Jean-Baptiste Siméon Chardin, L’enfant au toton , Paris, 1741
La bourgeoisie

Les bourgeois ont pour la plupart des activités commerciales, sont fonctionnaires ou exercent des professions dites aujourd’hui « libérales », comme la médecine ou le droit. Selon le Petit Robert, un bourgeois est à cette époque « une personne qui n’est pas noble, pas prêtre, qui ne travaille pas de ses mains et possède des biens ». La bourgeoisie peut donc se définir comme une classe de l’argent. Certaines familles bourgeoises comptent parmi les plus riches d’Europe, alors que de nombreux nobles sont de plus en plus pauvres.
Contrairement aux nobles, les bourgeois ne sont pas obligés de faire des dépenses excessives pour « tenir leur rang » ; la plupart sont économes et s’habillent simplement. Certains vêtements les distinguent cependant de la classe populaire : les hommes portent des culottes et des bas, une chemise et une perruque, comme les nobles. Ce que l’on appelle « culotte » n’est pas un sous-vêtement, mais un pantalon qui s’arrête en dessous du genou, et nécessite donc de porter des bas.

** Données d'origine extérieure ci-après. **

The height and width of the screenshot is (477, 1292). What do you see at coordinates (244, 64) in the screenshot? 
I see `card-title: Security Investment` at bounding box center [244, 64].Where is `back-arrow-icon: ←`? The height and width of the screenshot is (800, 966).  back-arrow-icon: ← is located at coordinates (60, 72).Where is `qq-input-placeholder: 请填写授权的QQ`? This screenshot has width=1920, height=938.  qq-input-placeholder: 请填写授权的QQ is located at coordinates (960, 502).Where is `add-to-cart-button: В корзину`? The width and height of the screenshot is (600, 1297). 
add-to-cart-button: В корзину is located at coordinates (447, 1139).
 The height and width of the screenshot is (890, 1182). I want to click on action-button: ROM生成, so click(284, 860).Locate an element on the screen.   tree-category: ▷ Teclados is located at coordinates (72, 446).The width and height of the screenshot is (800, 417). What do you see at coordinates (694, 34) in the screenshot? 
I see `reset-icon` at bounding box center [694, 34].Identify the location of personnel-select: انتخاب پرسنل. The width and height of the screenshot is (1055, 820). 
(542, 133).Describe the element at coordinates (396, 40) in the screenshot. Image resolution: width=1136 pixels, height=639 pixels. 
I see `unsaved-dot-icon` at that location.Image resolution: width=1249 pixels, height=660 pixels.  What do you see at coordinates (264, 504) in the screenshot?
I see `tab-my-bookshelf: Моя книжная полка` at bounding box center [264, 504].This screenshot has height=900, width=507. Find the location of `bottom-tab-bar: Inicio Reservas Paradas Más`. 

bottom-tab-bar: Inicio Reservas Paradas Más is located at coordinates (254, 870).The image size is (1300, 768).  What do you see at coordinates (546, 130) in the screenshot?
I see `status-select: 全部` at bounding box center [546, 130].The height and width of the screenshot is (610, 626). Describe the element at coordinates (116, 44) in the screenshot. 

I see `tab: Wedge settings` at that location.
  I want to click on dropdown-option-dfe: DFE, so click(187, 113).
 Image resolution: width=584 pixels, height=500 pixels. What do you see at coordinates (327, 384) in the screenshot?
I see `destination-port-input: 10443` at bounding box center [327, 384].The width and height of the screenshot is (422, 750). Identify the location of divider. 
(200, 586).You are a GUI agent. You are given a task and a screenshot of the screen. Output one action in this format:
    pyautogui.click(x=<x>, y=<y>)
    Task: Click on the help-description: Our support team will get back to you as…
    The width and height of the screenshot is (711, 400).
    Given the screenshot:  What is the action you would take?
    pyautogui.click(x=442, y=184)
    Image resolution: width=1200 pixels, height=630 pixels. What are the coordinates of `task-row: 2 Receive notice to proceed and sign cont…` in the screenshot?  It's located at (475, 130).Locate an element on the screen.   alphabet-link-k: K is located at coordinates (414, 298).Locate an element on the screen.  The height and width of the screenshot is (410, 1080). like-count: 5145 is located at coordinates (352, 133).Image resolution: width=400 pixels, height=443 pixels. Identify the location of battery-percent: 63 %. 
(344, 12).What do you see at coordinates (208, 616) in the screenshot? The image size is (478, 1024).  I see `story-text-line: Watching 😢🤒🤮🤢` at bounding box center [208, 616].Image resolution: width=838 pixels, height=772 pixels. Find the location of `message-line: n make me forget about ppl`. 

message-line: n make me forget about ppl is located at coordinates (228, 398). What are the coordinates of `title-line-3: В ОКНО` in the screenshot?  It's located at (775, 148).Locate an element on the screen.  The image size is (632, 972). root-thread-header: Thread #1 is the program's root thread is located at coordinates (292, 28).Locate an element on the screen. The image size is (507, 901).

Comme aujourd’hui, les bas sont fragiles et chers, ils ne conviendraient donc pas à des gens qui travaillent aux champs ou sur un chantier, c’est pour cette raison que les gens du peuple leur préfèrent généralement le pantalon, ce qui leur vaudra le nom de « sans culottes » à la Révolution.
Contrairement aux hommes du peuple qui portent une blouse de toile épaisse et de couleur, bourgeois et nobles portent une chemise d’étoffe fine et blanche (de lin ou de coton ; ce dernier, importé d’Amérique, se répand au 18e siècle) nécessitant un entretien compliqué : lavage et repassage. La fonction de la chemise est essentiellement de se distinguer de ceux qui exercent des métiers salissants. Les chemises de l’époque ont des coupes amples et bouffantes, elles descendent jusqu’aux cuisses et sont fendues sur les côtés, ce qui permet de rabattre les deux pans pour couvrir les fesses et le sexe à la manière d’un lange, de remplir la fonction du slip, qui n’existe pas à l’époque, d’où l’expression : « comme cul et chemise ».
Depuis la fin du 17e siècle, les gens qui ont de l’argent ont pris l’habitude de porter des perruques dont les coiffures compliquées changent au gré de la mode. Ces perruques sont faites avec les cheveux de certains pauvres qui les laissent pousser pour les vendre. Il existe aussi des perruques bon marché, faites de fibres végétales et de cheveux récupérés sur de vieilles perruques démodées.
Le vêtement des femmes de la bourgeoisie n’a pas de caractéristique propre, il se situe entre celui de la femme du peuple et celui d’une noble. L’ aspect d’une bourgeoise dépend beaucoup de la richesse de sa famille : les riches bourgeoises ressemblent aux nobles et les plus pauvres aux femmes du peuple.
Alors qu’une grande partie de la classe populaire est encore chaussée de sabots (ce qu’il y a de moins cher et de plus résistant), nobles et bourgeois portent tous des chaussures. Celles des femmes sont souvent en tissu, avec une semelle de cuir et un talon de bois, celles des hommes sont généralement toutes de cuir.

Ce portrait représente un enfant de treize ans issu de la bourgeoisie parisienne. A l’époque, on habillait les jeunes garçons de robes jusque vers leur dixième année ; ils étaient ensuite vêtus exactement comme des adultes. Cet enfant est le fils d’un riche banquier, ses vêtements sont pourtant d’une grande simplicité pour l’époque : ni dentelles, ni broderies, ni couleurs vives.